> PROBLEM REQUIREMENTS
When you reach the line that contains "Select the 5–10" in the data below, start reproducing lines exactly, and stop after the line that contains "Select the Everyone".

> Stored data

== Segment start ==

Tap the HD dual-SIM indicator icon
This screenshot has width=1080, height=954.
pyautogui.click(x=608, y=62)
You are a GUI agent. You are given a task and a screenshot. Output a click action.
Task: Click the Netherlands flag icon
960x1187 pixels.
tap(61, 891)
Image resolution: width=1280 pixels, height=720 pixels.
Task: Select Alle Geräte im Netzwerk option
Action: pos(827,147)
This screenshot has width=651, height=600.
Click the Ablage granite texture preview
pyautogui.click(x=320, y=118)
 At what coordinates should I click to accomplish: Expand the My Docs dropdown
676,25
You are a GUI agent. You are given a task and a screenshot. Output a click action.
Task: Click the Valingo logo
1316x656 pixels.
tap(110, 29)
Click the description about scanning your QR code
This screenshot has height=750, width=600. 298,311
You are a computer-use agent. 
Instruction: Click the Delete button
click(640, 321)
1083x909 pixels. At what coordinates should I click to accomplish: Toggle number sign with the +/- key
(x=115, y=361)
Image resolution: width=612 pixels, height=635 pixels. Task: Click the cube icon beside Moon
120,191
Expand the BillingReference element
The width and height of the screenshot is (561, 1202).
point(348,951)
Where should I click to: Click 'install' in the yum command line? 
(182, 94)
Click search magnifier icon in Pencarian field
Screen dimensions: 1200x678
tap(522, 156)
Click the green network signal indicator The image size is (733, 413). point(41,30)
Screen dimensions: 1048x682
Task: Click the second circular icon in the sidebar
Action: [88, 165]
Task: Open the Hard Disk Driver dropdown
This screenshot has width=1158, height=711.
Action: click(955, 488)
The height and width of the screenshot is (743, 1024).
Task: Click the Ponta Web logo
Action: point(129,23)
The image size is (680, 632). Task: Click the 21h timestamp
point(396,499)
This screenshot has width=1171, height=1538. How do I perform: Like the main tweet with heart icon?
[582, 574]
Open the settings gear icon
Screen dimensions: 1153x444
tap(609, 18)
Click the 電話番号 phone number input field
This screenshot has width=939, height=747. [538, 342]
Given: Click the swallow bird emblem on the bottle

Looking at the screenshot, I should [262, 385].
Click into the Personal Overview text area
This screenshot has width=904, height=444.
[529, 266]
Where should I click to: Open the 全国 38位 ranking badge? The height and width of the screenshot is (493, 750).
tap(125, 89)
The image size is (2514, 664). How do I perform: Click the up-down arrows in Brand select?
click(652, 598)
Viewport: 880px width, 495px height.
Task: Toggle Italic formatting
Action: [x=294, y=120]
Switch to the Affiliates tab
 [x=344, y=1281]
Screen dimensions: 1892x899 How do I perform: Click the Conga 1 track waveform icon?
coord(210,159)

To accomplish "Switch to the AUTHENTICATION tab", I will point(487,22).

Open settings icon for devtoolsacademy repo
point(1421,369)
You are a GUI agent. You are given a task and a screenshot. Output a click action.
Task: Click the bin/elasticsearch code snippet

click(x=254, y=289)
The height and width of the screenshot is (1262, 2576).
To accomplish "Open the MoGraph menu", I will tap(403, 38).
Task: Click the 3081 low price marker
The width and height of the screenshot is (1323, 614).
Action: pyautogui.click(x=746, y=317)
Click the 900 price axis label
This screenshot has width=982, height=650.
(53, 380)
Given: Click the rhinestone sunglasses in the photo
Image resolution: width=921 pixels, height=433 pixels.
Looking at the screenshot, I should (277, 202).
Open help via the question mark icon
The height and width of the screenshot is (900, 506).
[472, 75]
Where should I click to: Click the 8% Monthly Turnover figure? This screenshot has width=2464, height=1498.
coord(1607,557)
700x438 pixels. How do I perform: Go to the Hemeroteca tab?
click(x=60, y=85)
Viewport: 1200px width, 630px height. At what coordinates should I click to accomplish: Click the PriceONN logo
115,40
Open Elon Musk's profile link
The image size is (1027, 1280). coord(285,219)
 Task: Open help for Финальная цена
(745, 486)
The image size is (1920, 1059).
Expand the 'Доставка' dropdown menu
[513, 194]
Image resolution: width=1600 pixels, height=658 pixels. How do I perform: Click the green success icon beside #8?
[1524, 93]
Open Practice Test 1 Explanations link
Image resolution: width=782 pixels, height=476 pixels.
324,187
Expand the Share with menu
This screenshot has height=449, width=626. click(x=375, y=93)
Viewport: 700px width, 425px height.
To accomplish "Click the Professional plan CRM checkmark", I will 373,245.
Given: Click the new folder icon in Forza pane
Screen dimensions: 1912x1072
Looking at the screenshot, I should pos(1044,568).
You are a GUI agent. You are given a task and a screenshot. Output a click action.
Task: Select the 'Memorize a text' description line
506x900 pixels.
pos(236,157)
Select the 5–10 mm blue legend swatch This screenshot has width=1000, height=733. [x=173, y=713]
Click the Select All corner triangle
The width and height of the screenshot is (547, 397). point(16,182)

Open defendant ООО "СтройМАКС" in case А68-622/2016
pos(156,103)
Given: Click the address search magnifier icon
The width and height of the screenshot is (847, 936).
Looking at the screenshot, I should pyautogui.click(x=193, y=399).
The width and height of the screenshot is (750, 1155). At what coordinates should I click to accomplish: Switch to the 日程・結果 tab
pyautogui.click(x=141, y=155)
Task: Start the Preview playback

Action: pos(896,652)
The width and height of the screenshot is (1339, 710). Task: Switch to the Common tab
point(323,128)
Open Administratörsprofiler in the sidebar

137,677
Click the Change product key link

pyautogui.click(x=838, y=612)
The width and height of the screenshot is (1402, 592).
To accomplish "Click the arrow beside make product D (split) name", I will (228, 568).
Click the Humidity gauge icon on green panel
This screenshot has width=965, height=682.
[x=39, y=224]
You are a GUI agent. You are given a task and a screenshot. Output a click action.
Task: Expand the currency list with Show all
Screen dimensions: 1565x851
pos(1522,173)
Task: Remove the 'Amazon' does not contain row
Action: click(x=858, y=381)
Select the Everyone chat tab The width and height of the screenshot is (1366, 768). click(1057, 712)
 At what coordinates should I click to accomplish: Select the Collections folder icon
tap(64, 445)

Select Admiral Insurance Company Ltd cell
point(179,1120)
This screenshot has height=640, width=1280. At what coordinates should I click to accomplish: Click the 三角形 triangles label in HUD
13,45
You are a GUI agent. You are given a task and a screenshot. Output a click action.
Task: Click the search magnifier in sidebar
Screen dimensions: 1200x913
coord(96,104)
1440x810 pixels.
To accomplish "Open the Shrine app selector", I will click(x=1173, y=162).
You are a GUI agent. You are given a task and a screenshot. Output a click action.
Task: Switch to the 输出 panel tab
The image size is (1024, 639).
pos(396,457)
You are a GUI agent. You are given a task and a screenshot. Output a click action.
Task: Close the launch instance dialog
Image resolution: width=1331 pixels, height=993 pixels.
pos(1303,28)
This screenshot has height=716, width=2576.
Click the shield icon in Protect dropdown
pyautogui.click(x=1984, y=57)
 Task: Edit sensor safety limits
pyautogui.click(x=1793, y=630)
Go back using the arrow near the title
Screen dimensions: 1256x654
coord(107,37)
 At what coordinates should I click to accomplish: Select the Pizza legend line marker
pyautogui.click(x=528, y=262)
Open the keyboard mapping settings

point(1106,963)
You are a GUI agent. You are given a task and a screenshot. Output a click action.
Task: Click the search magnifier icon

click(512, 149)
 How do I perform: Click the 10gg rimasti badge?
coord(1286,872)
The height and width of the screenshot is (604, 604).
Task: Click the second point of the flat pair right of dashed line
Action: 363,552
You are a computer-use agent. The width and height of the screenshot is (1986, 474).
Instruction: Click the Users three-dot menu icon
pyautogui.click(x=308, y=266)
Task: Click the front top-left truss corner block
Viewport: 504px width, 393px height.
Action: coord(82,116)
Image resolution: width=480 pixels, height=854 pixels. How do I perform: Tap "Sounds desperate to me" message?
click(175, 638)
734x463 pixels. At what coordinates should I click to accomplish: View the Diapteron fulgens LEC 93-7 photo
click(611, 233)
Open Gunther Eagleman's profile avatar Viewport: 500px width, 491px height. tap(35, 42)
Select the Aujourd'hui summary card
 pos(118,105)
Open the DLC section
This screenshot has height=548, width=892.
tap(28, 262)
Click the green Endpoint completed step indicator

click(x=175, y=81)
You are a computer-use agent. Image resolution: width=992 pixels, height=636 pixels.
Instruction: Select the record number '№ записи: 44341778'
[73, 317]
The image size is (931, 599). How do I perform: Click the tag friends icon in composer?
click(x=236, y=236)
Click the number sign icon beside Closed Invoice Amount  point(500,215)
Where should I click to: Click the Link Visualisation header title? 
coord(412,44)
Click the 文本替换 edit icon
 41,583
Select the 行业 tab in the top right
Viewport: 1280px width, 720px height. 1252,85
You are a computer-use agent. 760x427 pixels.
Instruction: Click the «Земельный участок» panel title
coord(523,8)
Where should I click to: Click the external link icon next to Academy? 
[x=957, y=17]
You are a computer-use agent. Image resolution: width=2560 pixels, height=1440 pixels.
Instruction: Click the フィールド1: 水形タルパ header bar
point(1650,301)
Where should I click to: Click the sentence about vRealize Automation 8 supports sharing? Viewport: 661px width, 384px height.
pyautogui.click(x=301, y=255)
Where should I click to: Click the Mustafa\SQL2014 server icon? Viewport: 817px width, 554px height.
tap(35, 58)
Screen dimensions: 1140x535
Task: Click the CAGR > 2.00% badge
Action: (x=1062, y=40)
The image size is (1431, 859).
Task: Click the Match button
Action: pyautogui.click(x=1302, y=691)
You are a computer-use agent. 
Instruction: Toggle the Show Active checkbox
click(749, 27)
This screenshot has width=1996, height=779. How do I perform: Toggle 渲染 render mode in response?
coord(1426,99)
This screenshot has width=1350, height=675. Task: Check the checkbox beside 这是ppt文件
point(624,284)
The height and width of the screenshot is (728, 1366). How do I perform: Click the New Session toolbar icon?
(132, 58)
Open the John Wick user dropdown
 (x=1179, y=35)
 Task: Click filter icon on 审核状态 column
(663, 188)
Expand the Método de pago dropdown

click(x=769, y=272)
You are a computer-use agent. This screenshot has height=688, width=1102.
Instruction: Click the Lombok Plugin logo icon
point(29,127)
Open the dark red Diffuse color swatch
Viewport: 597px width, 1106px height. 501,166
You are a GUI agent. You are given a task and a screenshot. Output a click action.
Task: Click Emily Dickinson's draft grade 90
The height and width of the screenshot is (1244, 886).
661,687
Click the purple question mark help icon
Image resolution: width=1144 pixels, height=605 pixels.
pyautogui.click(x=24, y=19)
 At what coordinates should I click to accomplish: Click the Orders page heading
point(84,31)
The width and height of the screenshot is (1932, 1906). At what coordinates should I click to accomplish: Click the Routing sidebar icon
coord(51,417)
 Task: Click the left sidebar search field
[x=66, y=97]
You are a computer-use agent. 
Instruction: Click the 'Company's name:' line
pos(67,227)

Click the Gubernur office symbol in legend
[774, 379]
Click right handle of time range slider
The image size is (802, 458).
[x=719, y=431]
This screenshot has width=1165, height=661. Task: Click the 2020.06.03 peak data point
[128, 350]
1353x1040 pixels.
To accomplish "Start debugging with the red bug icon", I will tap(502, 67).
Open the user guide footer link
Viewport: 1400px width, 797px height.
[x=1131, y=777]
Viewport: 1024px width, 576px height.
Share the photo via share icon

== Segment end ==

> SOLUTION FOR THIS TASK
Select the 5–10 mm blue legend swatch This screenshot has width=1000, height=733. [x=173, y=713]
Click the Select All corner triangle
The width and height of the screenshot is (547, 397). point(16,182)

Open defendant ООО "СтройМАКС" in case А68-622/2016
pos(156,103)
Given: Click the address search magnifier icon
The width and height of the screenshot is (847, 936).
Looking at the screenshot, I should pyautogui.click(x=193, y=399).
The width and height of the screenshot is (750, 1155). At what coordinates should I click to accomplish: Switch to the 日程・結果 tab
pyautogui.click(x=141, y=155)
Task: Start the Preview playback

Action: pos(896,652)
The width and height of the screenshot is (1339, 710). Task: Switch to the Common tab
point(323,128)
Open Administratörsprofiler in the sidebar

137,677
Click the Change product key link

pyautogui.click(x=838, y=612)
The width and height of the screenshot is (1402, 592).
To accomplish "Click the arrow beside make product D (split) name", I will (228, 568).
Click the Humidity gauge icon on green panel
This screenshot has width=965, height=682.
[x=39, y=224]
You are a GUI agent. You are given a task and a screenshot. Output a click action.
Task: Expand the currency list with Show all
Screen dimensions: 1565x851
pos(1522,173)
Task: Remove the 'Amazon' does not contain row
Action: click(x=858, y=381)
Select the Everyone chat tab The width and height of the screenshot is (1366, 768). click(1057, 712)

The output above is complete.